The global shipping industry is stepping up calls for the United Nations and aid groups to help evacuate hundreds of seafarers on more than 60 merchant vessels that are still stuck in Ukrainian ports a year after Russia’s invasion.
In the weeks after the war began, some 2,000 crew members were caught in the crossfire on ships in the Black Sea and the Sea of Azov. Safe corridors helped reduce that number in the months that followed. But the total remaining stands at an estimated 331 seafarers on 62 vessels — a mix of bulk carriers, one container ship, oil and chemical tankers, a few hopper dredges, an ice breaker and a tug.
To mark the one-year anniversary this week, the International Chamber of Shipping and more than 30 other industry participants sent a letter calling on UN Secretary-General Antonio Guterres “to address this matter urgently.”
“We did not want them to be forgotten, because of course there’s been a great success with the grain initiative: three ports are open, ships are able to go and come carrying grain with an inspection regime in place,” said Guy Platten, secretary general of the ICS. “I don’t want to detract from the success of that, and long may it continue, but we’ve still got these residual numbers of ships which are still unable to sail.”

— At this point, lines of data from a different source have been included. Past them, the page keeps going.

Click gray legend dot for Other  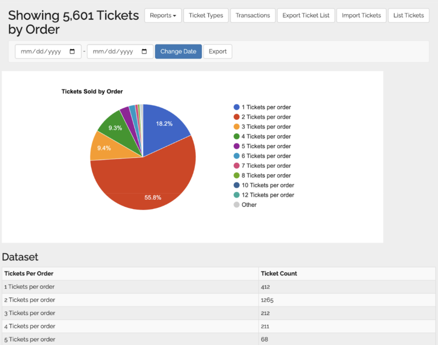tap(237, 205)
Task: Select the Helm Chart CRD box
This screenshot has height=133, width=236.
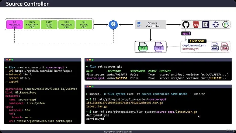Action: [x=49, y=24]
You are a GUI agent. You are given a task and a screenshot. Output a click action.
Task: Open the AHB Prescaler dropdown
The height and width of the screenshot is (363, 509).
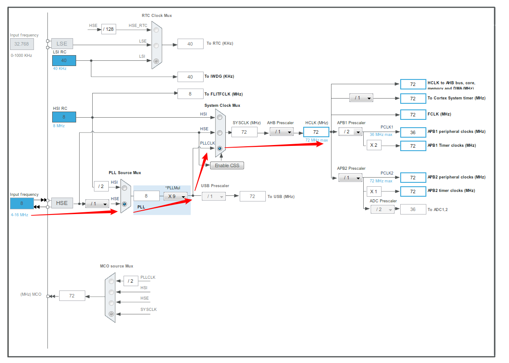[281, 131]
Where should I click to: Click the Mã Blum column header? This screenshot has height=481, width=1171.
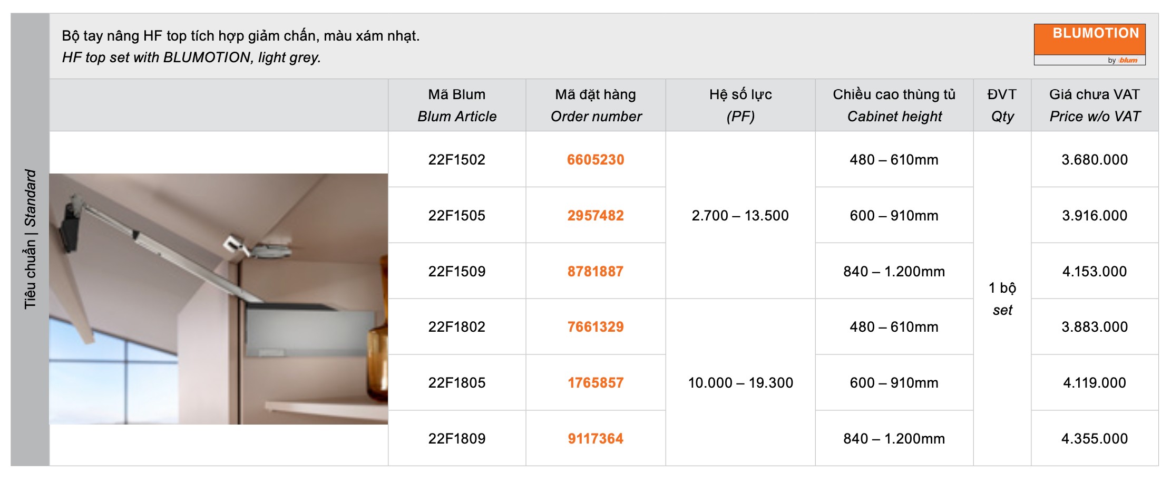[x=457, y=105]
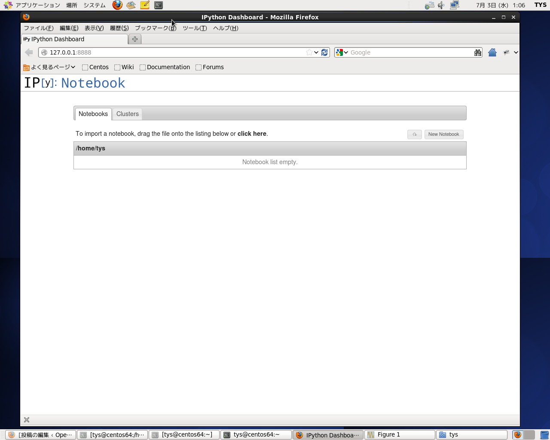The width and height of the screenshot is (550, 440).
Task: Open a new browser tab with plus icon
Action: [x=135, y=39]
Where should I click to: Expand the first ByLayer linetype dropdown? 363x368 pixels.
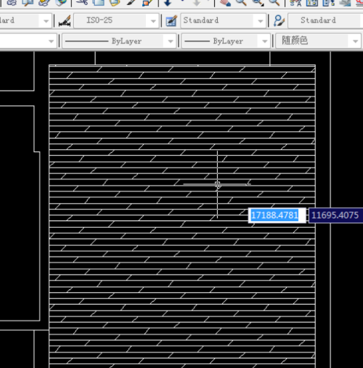170,42
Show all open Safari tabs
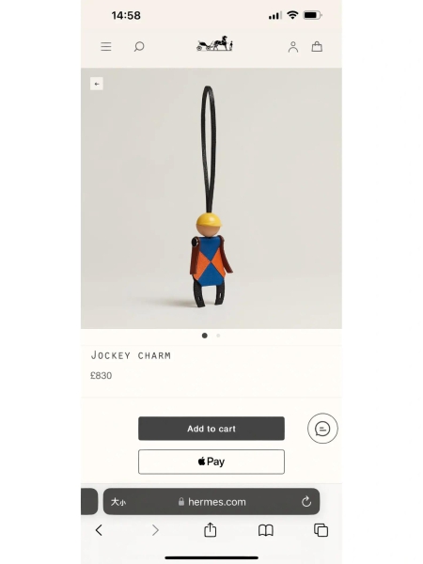This screenshot has width=423, height=564. pos(321,530)
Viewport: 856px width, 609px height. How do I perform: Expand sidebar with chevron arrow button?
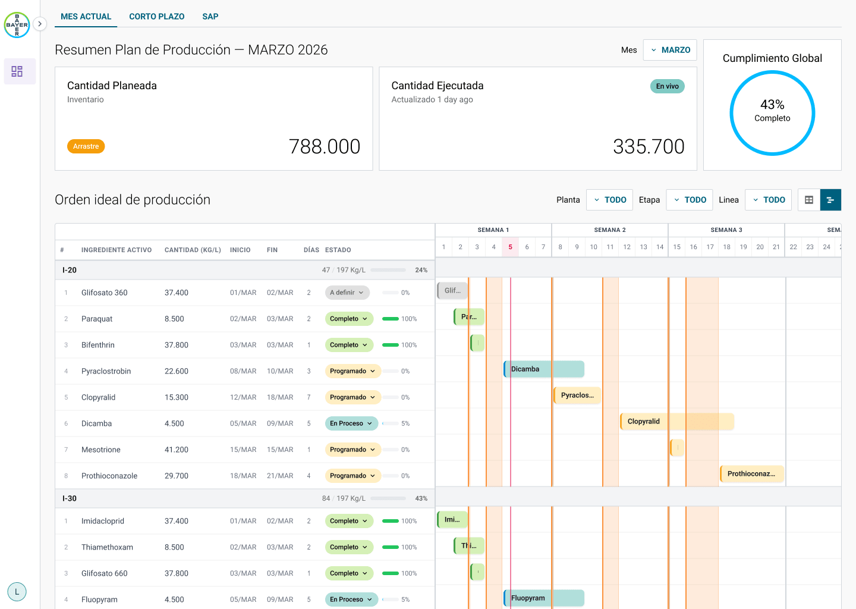39,24
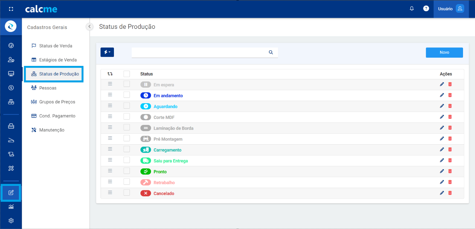The image size is (475, 229).
Task: Open the lightning bolt actions dropdown
Action: pos(107,52)
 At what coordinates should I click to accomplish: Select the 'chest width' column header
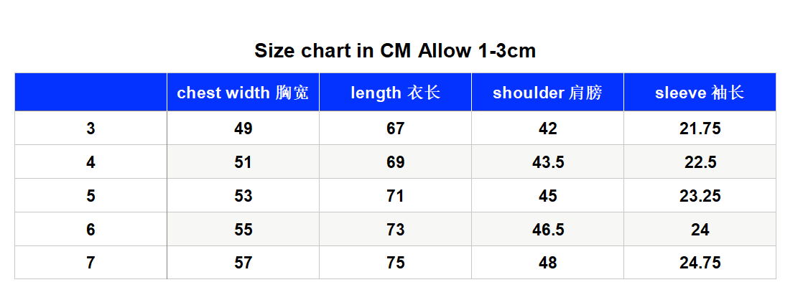tap(243, 92)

The only ships allowed to move safely through the area are those approved under the UN’s Black Sea Grain Initiative.
Most deckhands hail from developing countries and are accustomed to extended stretches as sea, but two years of shipping disruptions through the pandemic forced many of them to work long after their contracts expired.
Platten said the seafarers unable to leave the war zone are from 15 countries: Azerbaijan, Bangladesh, China, Egypt, Georgia, Ghana, Greece, India, Indonesia, Lebanon, the Philippines, Russia, Syria, Turkey and Ukraine.
Stella Maris, a maritime charity in the UK, said that it’s been offering food parcels to the isolated crews and that in January, a chaplain under military escort resumed regular visits to ships docked in Odesa.
“We just need to keep pushing the issue and raise it up, and hopefully then start that negotiation on the diplomatic solution, which is essentially to get the ships to sail,” Platten said. “Not to come back — but just to sail away.”